Ha aperto i lavori il Presidente CARE, Monya FERRITTI  con una comunicazione sui risultati della rilevazione “Think & Tell” che ha posto in evidenza i nodi principali del percorso adottivo secondo le famiglie, gli Enti e le istituzioni che si occupano di questo tema.   I risultati hanno costituito la base di partenza dei gruppi di lavoro formati dai rappresentanti di 17 associazioni familiari del Coordinamento CARE, 4 regioni (Lazio, Emilia Romagna, Puglia e Trentino), e numerosi Enti Autorizzati e un Coordinamento di Enti. Circa un centinaio di persone che vivono quotidianamente, da punti di vista diversi, il divenire della famiglia adottiva. I gruppi si sono confrontati insieme alla ricerca di soluzioni condivise alle principali criticità del percorso adottivo, quali il tema della salute e della cura del bambino e della famiglia nel periodo “post adozione” (sostegno alla famiglia, percorso ”salute” dedicato,  coinvolgimento del sistema scolastico), le opacità e le difficoltà del percorso “pre adozione” (costi eccessivi, mancanza di trasparenza e di corretta informazione).

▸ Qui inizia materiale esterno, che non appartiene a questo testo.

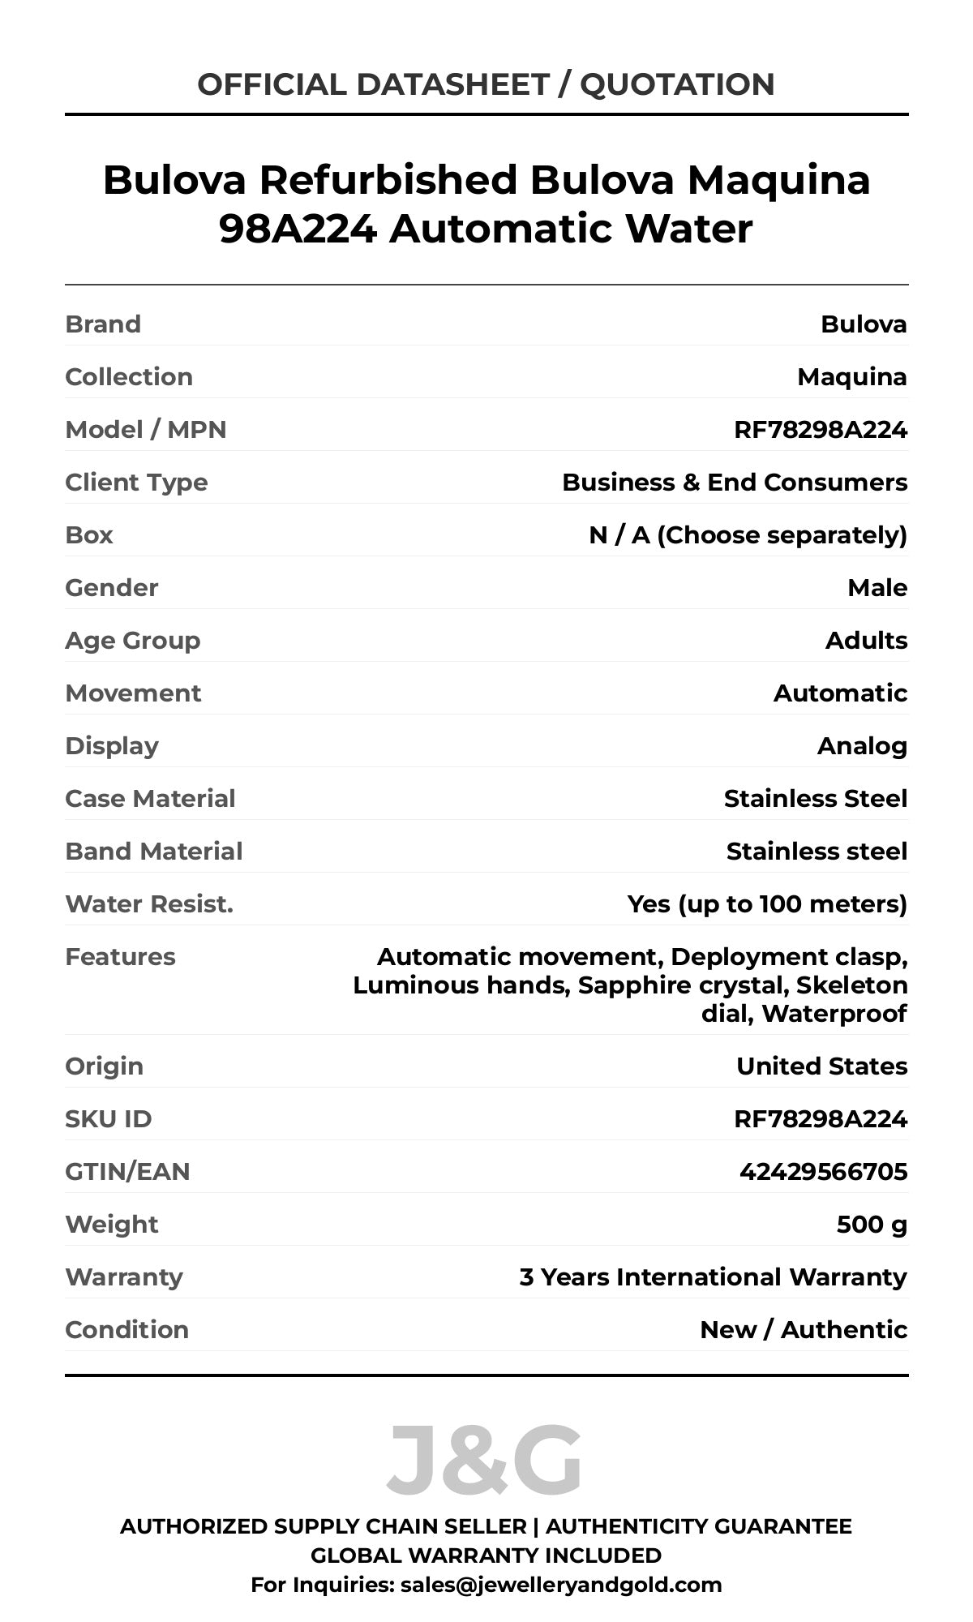The height and width of the screenshot is (1622, 973).
Task: Click the United States origin value
Action: 821,1066
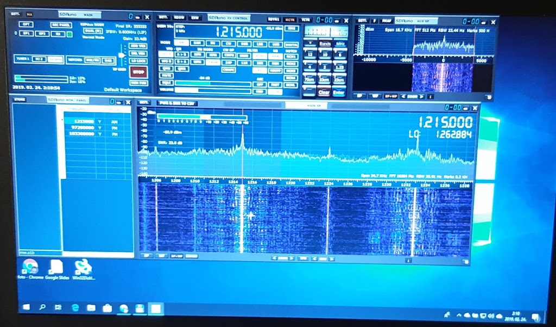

Dal confronto sono emerse proposte e questioni concrete, presentate alla tavola rotonda del pomeriggio, moderata da Sara DE CARLI di Vita, alla quale hanno partecipato il Sen. Aldo DI BIAGIO, il Sen. Stefano COLLINA, l’On. Milena SANTERINI, l’On. Giorgio ZANIN, l’On. Khalid CHAOUKI e il Dott. Francesco VITRANO, membro del direttivo dell’AIMMF. Sono intervenuti con un messaggio l’on. Michela Vittoria BRAMBILLA, l’on. Vanna IORI e l’On. Emanuele SCAGLIUSI che per impegni istituzionali non hanno potuto prendere parte al Family.

Tutti i partecipanti, punto di riferimento in Parlamento per le tematiche legate al mondo adottivo, hanno seguito con grande interesse i lavori e hanno espresso la loro volontà di farsi carico delle segnalazioni e delle proposte emerse nei focus, attraverso la richiesta al CARE di un documento programmatico sui punti emersi da sottoporre a Commissioni e tavolo tecnico sulle Adozioni, dando così un  riscontro tangibile di un serio e concreto impegno per cercare di risolvere le enormi difficoltà che tutto il sistema adozioni sta incontrando negli ultimi anni.

L’adozione deve essere concepita come principio fondante della società, come una tendenza culturale del paese, tutte le parti devono fare autocritica e aprirsi al dialogo.

Ulteriore segnale dell’impegno politico è stato l’annuncio da parte degli esponenti della maggioranza di un imminente intervento governativo sulla C.A.I., Commissione Adozioni Internazionali, che deve essere adeguata ad affrontare il calo costante delle adozioni e le numerose difficoltà incontrate dalle famiglie e dagli enti nel percorso internazionale, riacquistando un ruolo autorevole e di punto di riferimento per tutti gli attori del sistema. La notizia ha suscitato la soddisfazione dei numerosi presenti.

Significativi gli interventi dei rappresentanti del MIUR, del Ministero della Salute e del Ministero del Lavoro che hanno espresso il loro impegno ad intervenire e operare insieme sugli aspetti  e sui temi di diretta competenza, in particolare l’emanazione di circolari interpretative sui congedi malattia e sui congedi parentali a beneficio dei genitori adottivi e un’apertura sulla costituzione di un tavolo di lavoro con il CARE sulla salute del bambino adottato.

Alle 18:00 la chiusura dei lavori con la profonda soddisfazione di Monya FERRITTI, Presidente di  CARE, Coordinamento che ad oggi conta, tra i soci, 32 associazioni familiari adottive e affidatarie, importante realtà ed esempio di rete attiva e funzionante dalla parte delle famiglie adottive e affidatarie e dei loro figli, che ha dichiarato “Condividere le esperienze e gli approcci, in uno spazio di confronto, fra attori diversi del sistema adozioni, è stato uno degli obiettivi più importanti della giornata. È stato dichiarato fondamentale, da parte di tutti i partecipanti, il lavoro di rete per migliorare il percorso delle adozioni”.